Nur drei Tage nach der Wiederaufnahme von Rennen auf der Galopprennbahn Santa Anita in Kalifornien ist ein weiteres Pferd nach einem Sturz eingeschläfert worden. Es war bereits der 23. Todesfall in rund drei Monaten.

Der Rennbetrieb war seit dem 5. März für drei Wochen unterbrochen worden, um die Ursache für die vielen tödlichen Unfälle zu finden. Ein offizieller Grund wurde bisher nicht genannt. Tierschützer hatten bereits lange vor den Unfällen gefordert, Untersuchungen einzuleiten.

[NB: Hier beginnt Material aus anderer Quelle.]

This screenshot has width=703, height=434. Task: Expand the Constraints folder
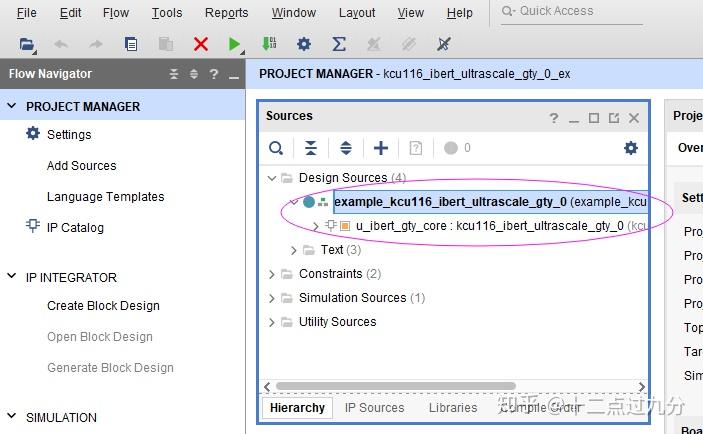[272, 274]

Anfang März machen Demonstranten an der Rennbahn auf die Unfälle aufmerksam

Anfang März machen Demonstranten an der Rennbahn auf die Unfälle aufmerksam

Foto: MARK RALSTON/ AFP

Am Freitag fand der erste Wettbewerb nach der Pause statt. Am Sonntag verletzte sich der Wallach Arms Runner im mit 100.000 Dollar dotierten "Simeon Stakes" am rechten Vorderbein, stürzte und wurde durch La Sardane niedergetrampelt. Die Jockeys beider Pferde erlitten leichte Verletzungen, La Sardane blieb unverletzt.

"Der Vorfall ereignete sich in einem Rennen auf einer Bahn, die durch unabhängige Experten als sicher eingestuft wurde. Wir arbeiten eng mit dem kalifornischen Pferderennverband zusammen, um herauszufinden, ob wir etwas hätten tun können, um diese Tragödie zu verhindern", hieß es in einer Mitteilung der Betreiber.

Anfang März sagten die Organisatoren, die Unfälle könnten mit Niederschlägen zusammenhängen. Zuletzt war es jedoch trocken in der Region.

Santa Anita ist eine der berühmtesten Strecken der USA. Am 1. und 2. November soll dort der Breeders' Cup ausgetragen werden.